== Task objective ==
Retype the data between the lines holding "Screen dimensions: 887x490" and "Action: click(817, 19)", inclusive, leaving the pictures out of your answer.

== Exercise material ==
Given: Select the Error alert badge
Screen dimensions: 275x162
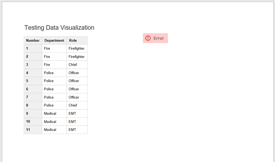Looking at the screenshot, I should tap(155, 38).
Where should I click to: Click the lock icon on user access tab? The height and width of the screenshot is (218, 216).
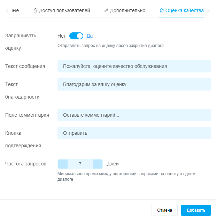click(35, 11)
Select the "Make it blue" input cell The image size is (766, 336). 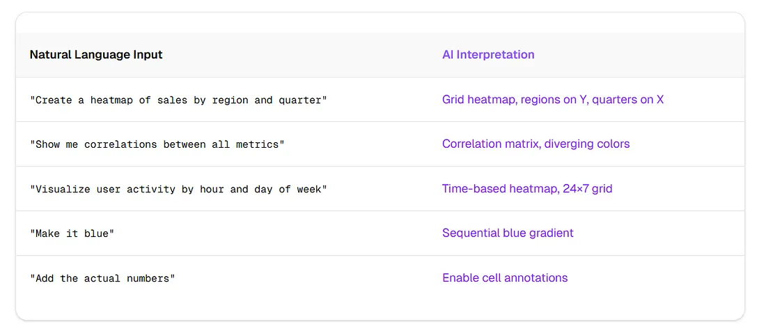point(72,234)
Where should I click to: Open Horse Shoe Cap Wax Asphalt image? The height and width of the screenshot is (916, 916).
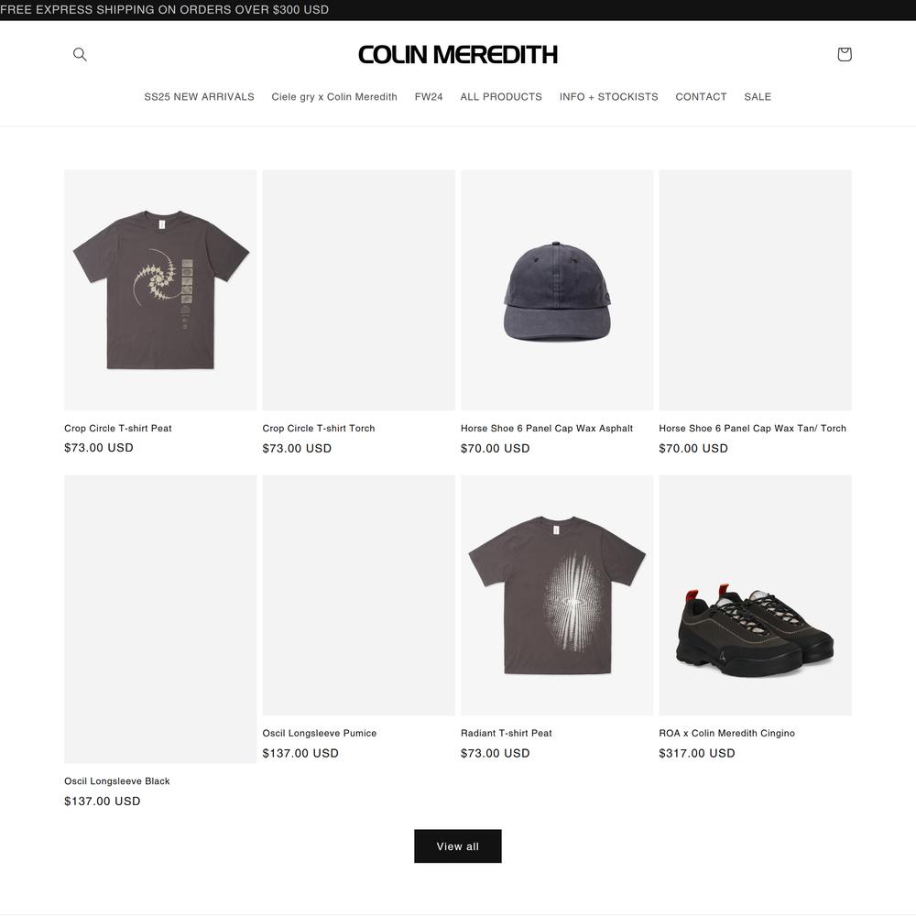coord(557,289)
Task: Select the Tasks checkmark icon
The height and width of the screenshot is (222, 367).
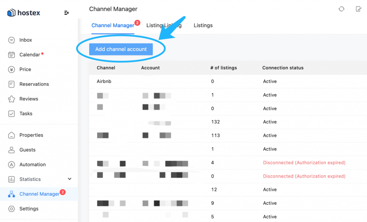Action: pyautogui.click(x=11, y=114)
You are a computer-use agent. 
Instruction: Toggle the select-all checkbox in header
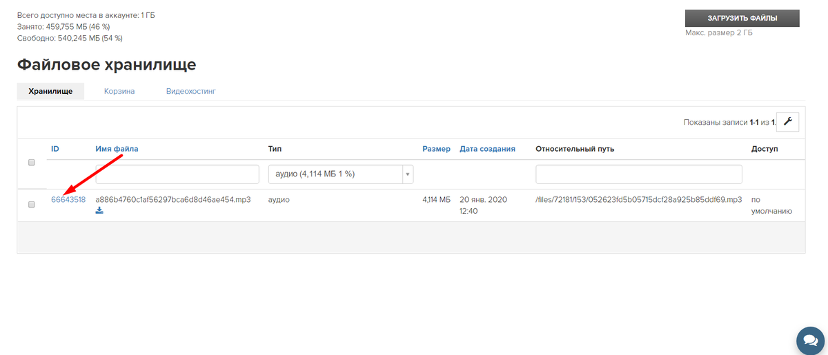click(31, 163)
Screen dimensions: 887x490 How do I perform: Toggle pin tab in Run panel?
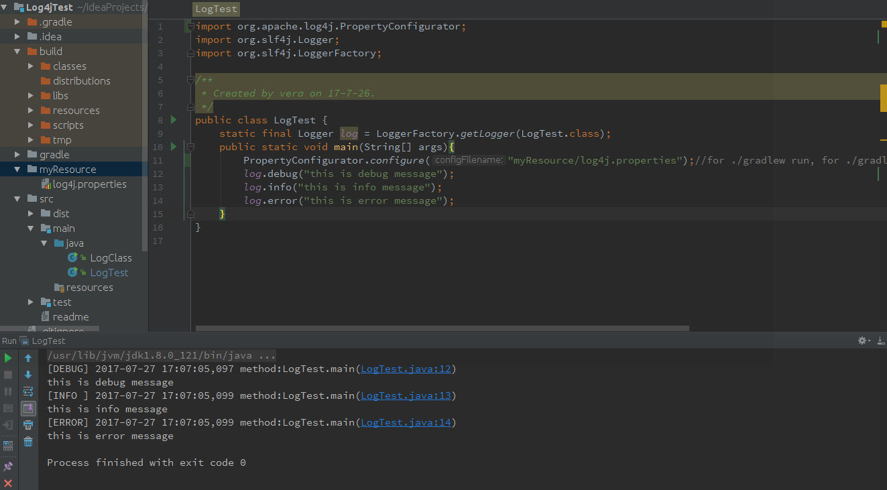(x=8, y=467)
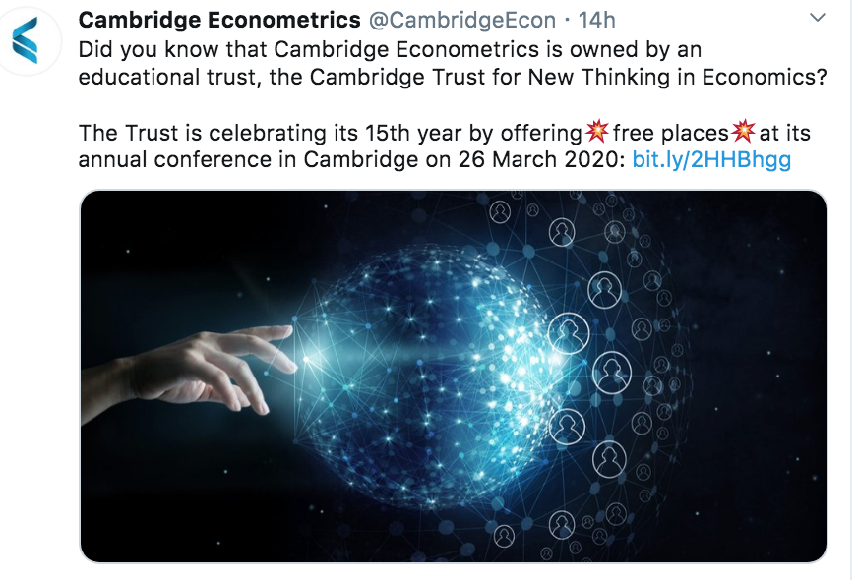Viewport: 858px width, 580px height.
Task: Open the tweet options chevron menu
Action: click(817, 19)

...

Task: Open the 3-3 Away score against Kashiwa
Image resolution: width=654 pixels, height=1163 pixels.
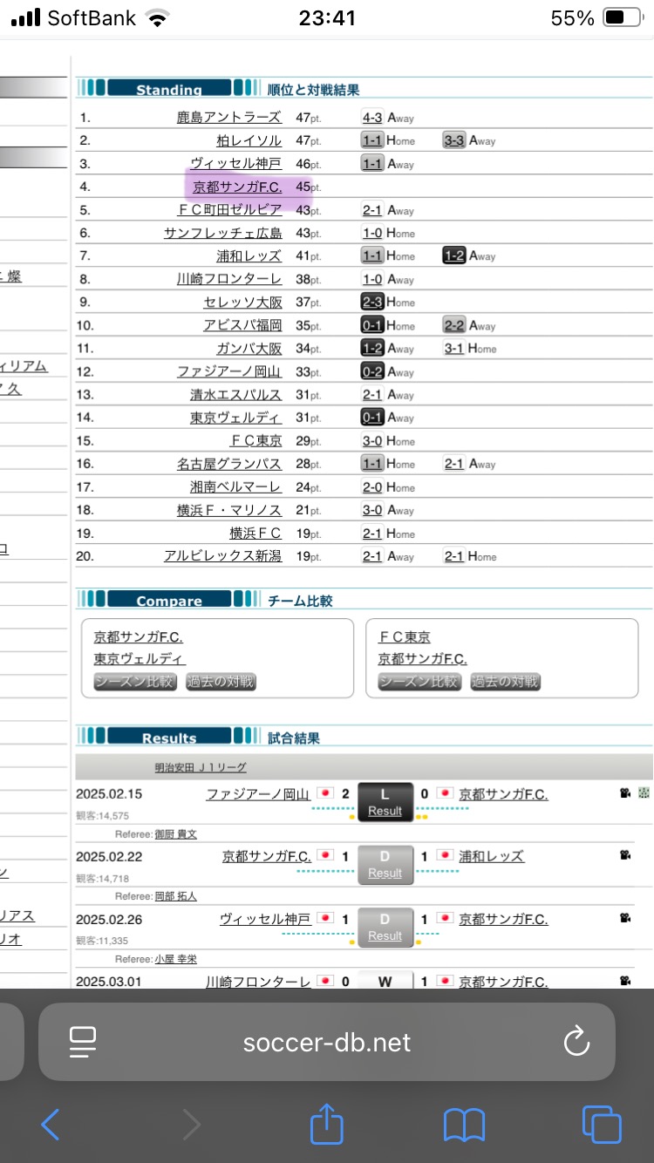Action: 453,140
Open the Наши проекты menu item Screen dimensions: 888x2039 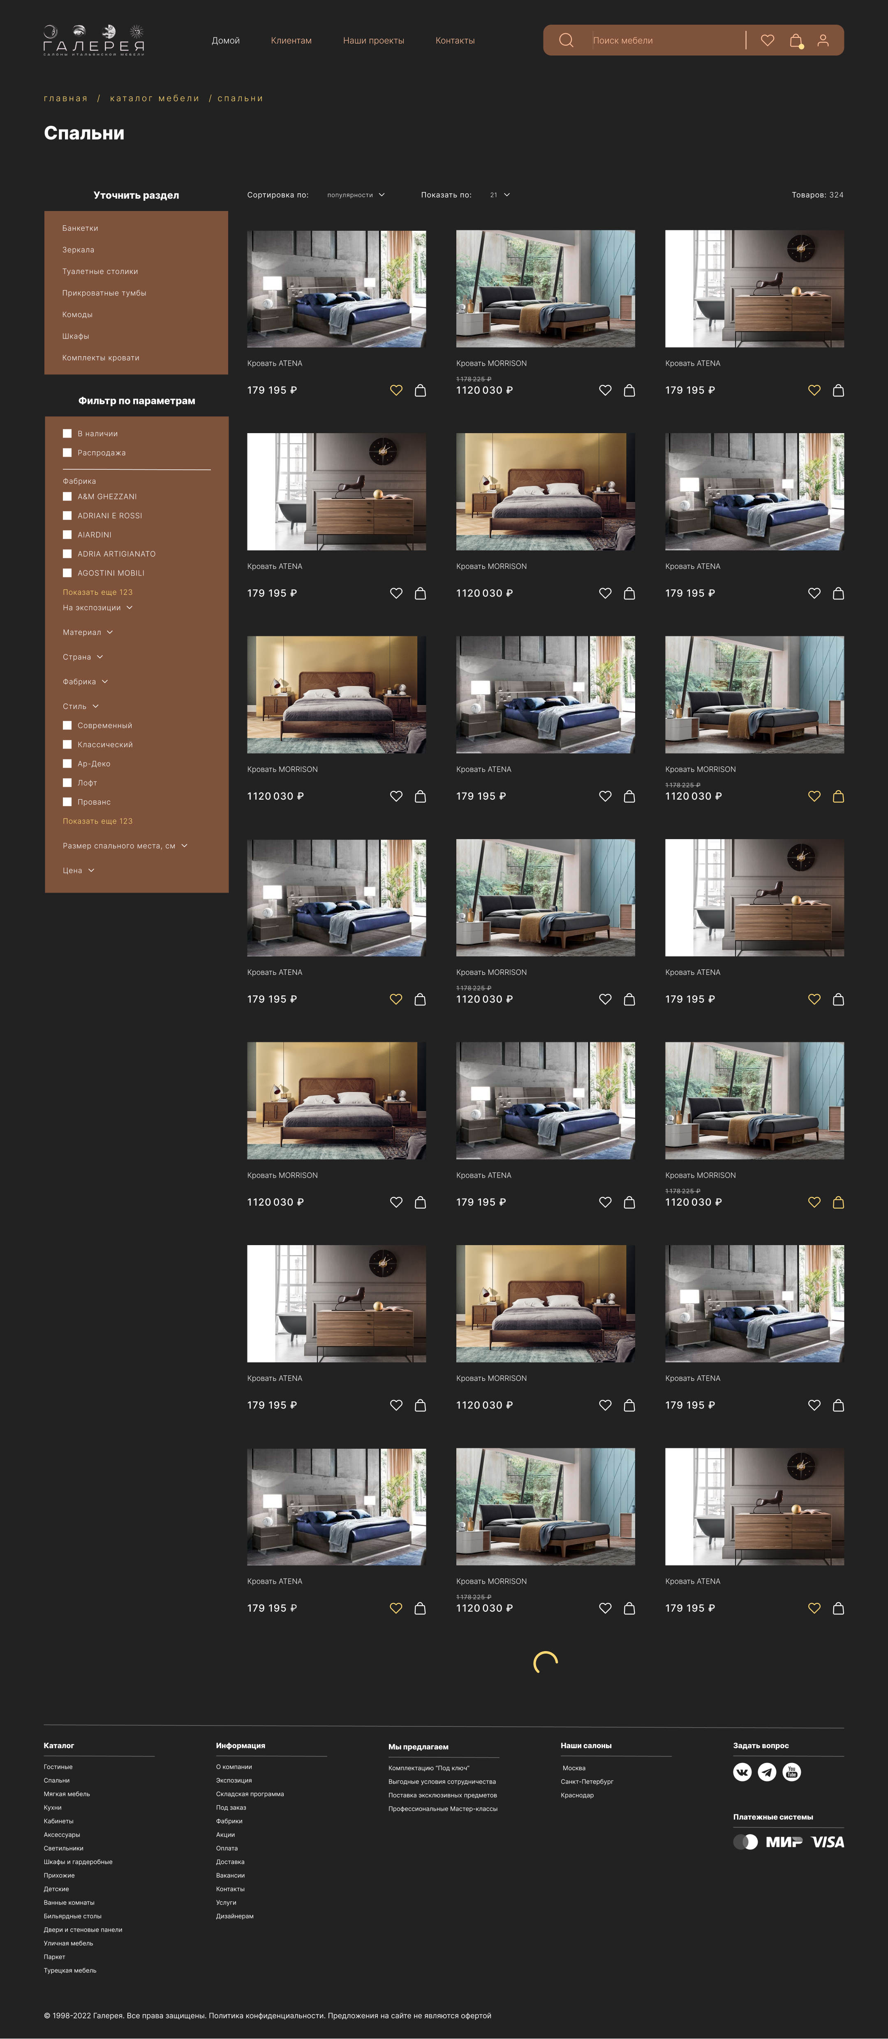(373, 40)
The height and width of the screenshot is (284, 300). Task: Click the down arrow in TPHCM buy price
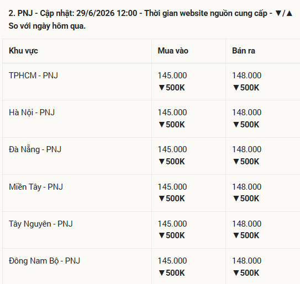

==

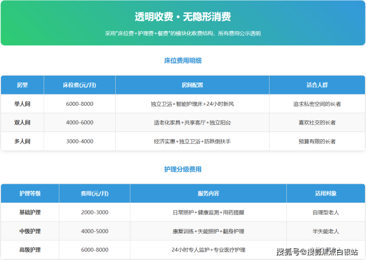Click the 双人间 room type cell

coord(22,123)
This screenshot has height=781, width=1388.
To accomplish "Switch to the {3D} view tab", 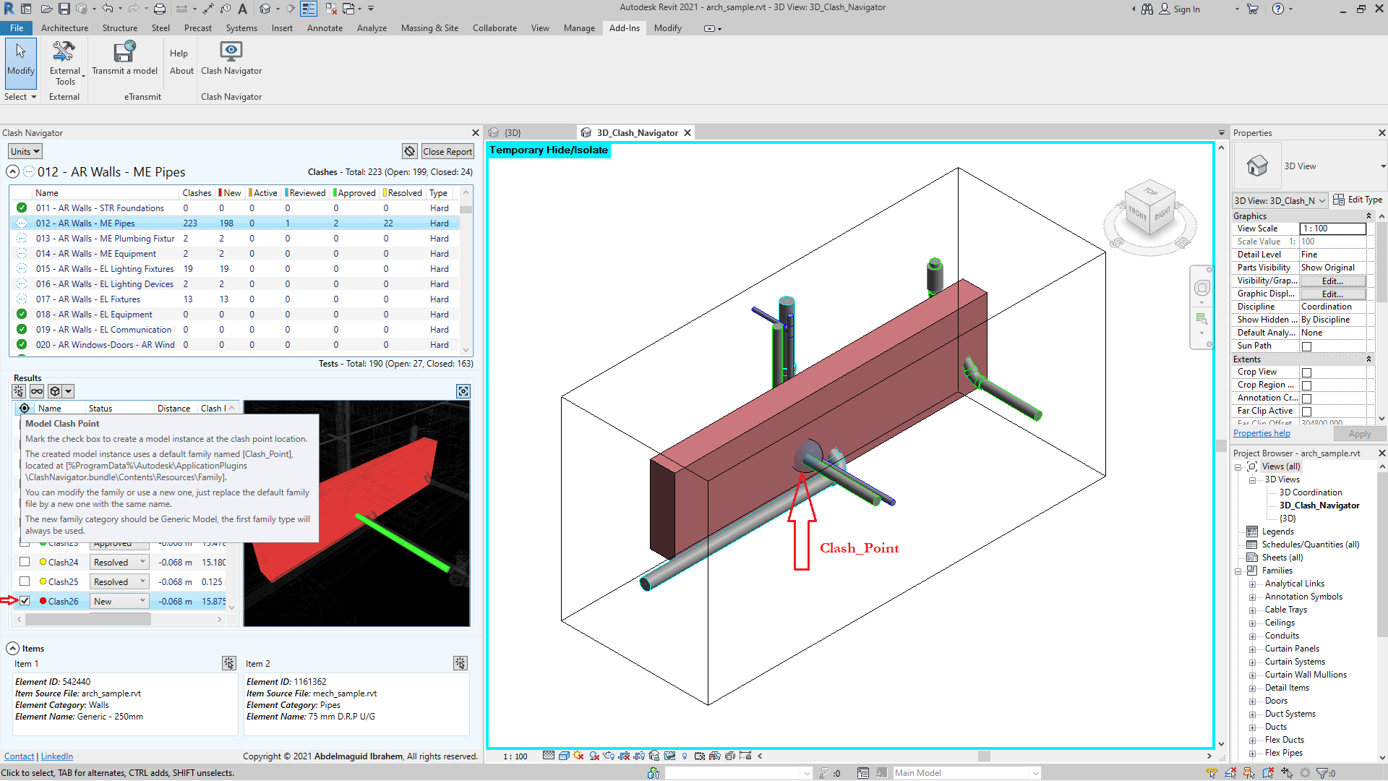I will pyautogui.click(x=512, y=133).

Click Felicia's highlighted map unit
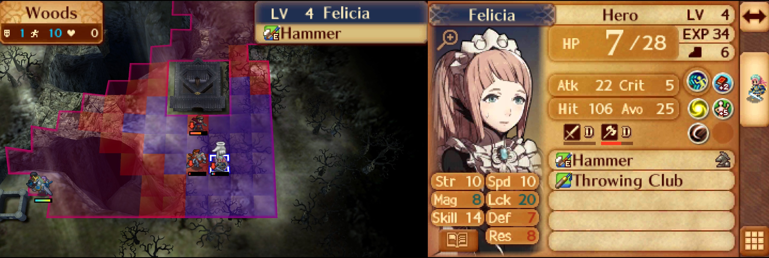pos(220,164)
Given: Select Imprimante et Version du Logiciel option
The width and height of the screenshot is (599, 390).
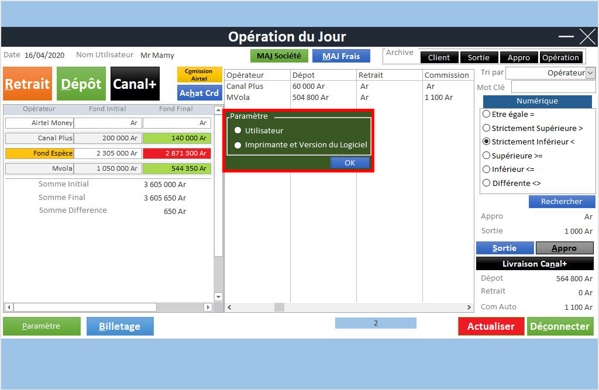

== Exercise result ==
Screen dimensions: 887x490 How do I perform: Toggle pin tab in Run panel?
(x=8, y=467)
Viewport: 858px width, 580px height.
Task: Open the tweet options chevron menu
Action: click(817, 19)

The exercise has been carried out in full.